# [Aim of the task]
Your answer must be every record below, written out exactly as it appears.

[Collected data]
((

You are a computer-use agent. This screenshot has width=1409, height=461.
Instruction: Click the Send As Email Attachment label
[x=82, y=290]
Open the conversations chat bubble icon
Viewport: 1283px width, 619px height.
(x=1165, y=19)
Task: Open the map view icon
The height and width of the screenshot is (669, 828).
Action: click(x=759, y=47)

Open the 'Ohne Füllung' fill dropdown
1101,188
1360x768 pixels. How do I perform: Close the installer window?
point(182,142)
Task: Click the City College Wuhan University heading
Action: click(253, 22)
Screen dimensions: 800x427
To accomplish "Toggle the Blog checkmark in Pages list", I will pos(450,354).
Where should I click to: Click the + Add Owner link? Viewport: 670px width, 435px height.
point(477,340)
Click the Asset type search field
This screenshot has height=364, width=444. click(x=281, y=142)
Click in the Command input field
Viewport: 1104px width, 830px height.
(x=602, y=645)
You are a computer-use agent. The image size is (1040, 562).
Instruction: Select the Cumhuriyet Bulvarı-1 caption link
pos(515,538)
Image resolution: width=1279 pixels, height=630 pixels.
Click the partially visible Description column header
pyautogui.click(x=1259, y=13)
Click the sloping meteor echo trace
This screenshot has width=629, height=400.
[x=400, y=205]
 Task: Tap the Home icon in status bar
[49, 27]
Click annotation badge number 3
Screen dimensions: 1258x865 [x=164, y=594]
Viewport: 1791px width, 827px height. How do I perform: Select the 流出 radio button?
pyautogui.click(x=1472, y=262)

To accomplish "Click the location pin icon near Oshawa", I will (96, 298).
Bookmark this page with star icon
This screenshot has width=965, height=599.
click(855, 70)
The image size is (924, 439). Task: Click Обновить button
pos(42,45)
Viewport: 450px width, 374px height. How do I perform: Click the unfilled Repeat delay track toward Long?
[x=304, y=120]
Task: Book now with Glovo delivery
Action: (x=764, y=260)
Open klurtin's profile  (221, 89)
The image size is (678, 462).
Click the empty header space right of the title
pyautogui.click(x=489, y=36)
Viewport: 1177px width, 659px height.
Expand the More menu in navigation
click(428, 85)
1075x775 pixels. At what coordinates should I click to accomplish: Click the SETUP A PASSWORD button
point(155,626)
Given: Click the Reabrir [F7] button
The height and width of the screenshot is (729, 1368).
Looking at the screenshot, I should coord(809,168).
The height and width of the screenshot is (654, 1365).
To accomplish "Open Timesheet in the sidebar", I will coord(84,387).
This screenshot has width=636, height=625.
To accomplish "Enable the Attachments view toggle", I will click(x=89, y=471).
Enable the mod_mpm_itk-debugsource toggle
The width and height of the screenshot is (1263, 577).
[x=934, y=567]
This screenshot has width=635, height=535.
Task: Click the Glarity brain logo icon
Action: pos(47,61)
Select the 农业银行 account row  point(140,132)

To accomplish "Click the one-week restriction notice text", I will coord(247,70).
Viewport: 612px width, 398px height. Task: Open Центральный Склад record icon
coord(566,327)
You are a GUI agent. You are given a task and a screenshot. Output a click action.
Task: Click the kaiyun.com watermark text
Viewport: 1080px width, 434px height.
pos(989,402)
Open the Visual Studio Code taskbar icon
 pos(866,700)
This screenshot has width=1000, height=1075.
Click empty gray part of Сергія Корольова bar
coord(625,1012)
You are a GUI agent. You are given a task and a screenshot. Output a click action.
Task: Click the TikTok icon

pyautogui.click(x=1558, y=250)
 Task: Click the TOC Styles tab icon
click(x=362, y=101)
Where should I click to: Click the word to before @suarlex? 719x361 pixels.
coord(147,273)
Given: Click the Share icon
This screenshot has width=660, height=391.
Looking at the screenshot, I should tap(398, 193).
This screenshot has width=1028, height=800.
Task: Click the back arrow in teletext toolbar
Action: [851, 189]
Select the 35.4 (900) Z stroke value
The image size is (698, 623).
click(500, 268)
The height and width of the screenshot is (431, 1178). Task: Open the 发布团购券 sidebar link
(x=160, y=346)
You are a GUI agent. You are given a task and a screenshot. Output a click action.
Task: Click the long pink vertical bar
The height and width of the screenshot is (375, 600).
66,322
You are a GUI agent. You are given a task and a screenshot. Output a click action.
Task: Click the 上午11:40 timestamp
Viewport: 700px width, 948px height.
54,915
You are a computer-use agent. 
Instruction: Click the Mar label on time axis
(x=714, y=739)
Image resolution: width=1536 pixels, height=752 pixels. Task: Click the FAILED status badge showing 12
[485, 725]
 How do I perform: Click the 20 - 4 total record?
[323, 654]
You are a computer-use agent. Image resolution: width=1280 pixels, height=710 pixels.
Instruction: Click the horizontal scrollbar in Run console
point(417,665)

))

# [Output of the exercise]
You are a computer-use agent. This screenshot has width=1409, height=461.
Instruction: Click the Send As Email Attachment label
[x=82, y=290]
Open the conversations chat bubble icon
Viewport: 1283px width, 619px height.
(x=1165, y=19)
Task: Open the map view icon
The height and width of the screenshot is (669, 828).
Action: click(x=759, y=47)

Open the 'Ohne Füllung' fill dropdown
1101,188
1360x768 pixels. How do I perform: Close the installer window?
point(182,142)
Task: Click the City College Wuhan University heading
Action: click(253, 22)
Screen dimensions: 800x427
To accomplish "Toggle the Blog checkmark in Pages list", I will pos(450,354).
Where should I click to: Click the + Add Owner link? Viewport: 670px width, 435px height.
point(477,340)
Click the Asset type search field
This screenshot has height=364, width=444. click(x=281, y=142)
Click in the Command input field
Viewport: 1104px width, 830px height.
(x=602, y=645)
You are a computer-use agent. The image size is (1040, 562).
Instruction: Select the Cumhuriyet Bulvarı-1 caption link
pos(515,538)
Image resolution: width=1279 pixels, height=630 pixels.
Click the partially visible Description column header
pyautogui.click(x=1259, y=13)
Click the sloping meteor echo trace
This screenshot has width=629, height=400.
[x=400, y=205]
 Task: Tap the Home icon in status bar
[49, 27]
Click annotation badge number 3
Screen dimensions: 1258x865 [x=164, y=594]
Viewport: 1791px width, 827px height. How do I perform: Select the 流出 radio button?
pyautogui.click(x=1472, y=262)

To accomplish "Click the location pin icon near Oshawa", I will (96, 298).
Bookmark this page with star icon
This screenshot has width=965, height=599.
click(855, 70)
The image size is (924, 439). Task: Click Обновить button
pos(42,45)
Viewport: 450px width, 374px height. How do I perform: Click the unfilled Repeat delay track toward Long?
[x=304, y=120]
Task: Book now with Glovo delivery
Action: (x=764, y=260)
Open klurtin's profile  (221, 89)
The image size is (678, 462).
Click the empty header space right of the title
pyautogui.click(x=489, y=36)
Viewport: 1177px width, 659px height.
Expand the More menu in navigation
click(428, 85)
1075x775 pixels. At what coordinates should I click to accomplish: Click the SETUP A PASSWORD button
point(155,626)
Given: Click the Reabrir [F7] button
The height and width of the screenshot is (729, 1368).
Looking at the screenshot, I should coord(809,168).
The height and width of the screenshot is (654, 1365).
To accomplish "Open Timesheet in the sidebar", I will coord(84,387).
This screenshot has width=636, height=625.
To accomplish "Enable the Attachments view toggle", I will click(x=89, y=471).
Enable the mod_mpm_itk-debugsource toggle
The width and height of the screenshot is (1263, 577).
[x=934, y=567]
This screenshot has width=635, height=535.
Task: Click the Glarity brain logo icon
Action: pos(47,61)
Select the 农业银行 account row  point(140,132)

To accomplish "Click the one-week restriction notice text", I will coord(247,70).
Viewport: 612px width, 398px height. Task: Open Центральный Склад record icon
coord(566,327)
You are a GUI agent. You are given a task and a screenshot. Output a click action.
Task: Click the kaiyun.com watermark text
Viewport: 1080px width, 434px height.
pos(989,402)
Open the Visual Studio Code taskbar icon
 pos(866,700)
This screenshot has width=1000, height=1075.
Click empty gray part of Сергія Корольова bar
coord(625,1012)
You are a GUI agent. You are given a task and a screenshot. Output a click action.
Task: Click the TikTok icon

pyautogui.click(x=1558, y=250)
 Task: Click the TOC Styles tab icon
click(x=362, y=101)
Where should I click to: Click the word to before @suarlex? 719x361 pixels.
coord(147,273)
Given: Click the Share icon
This screenshot has width=660, height=391.
Looking at the screenshot, I should tap(398, 193).
This screenshot has width=1028, height=800.
Task: Click the back arrow in teletext toolbar
Action: [851, 189]
Select the 35.4 (900) Z stroke value
The image size is (698, 623).
click(500, 268)
The height and width of the screenshot is (431, 1178). Task: Open the 发布团购券 sidebar link
(x=160, y=346)
You are a GUI agent. You are given a task and a screenshot. Output a click action.
Task: Click the long pink vertical bar
The height and width of the screenshot is (375, 600).
66,322
You are a GUI agent. You are given a task and a screenshot. Output a click action.
Task: Click the 上午11:40 timestamp
Viewport: 700px width, 948px height.
54,915
You are a computer-use agent. 
Instruction: Click the Mar label on time axis
(x=714, y=739)
Image resolution: width=1536 pixels, height=752 pixels. Task: Click the FAILED status badge showing 12
[485, 725]
 How do I perform: Click the 20 - 4 total record?
[323, 654]
You are a computer-use agent. Image resolution: width=1280 pixels, height=710 pixels.
Instruction: Click the horizontal scrollbar in Run console
point(417,665)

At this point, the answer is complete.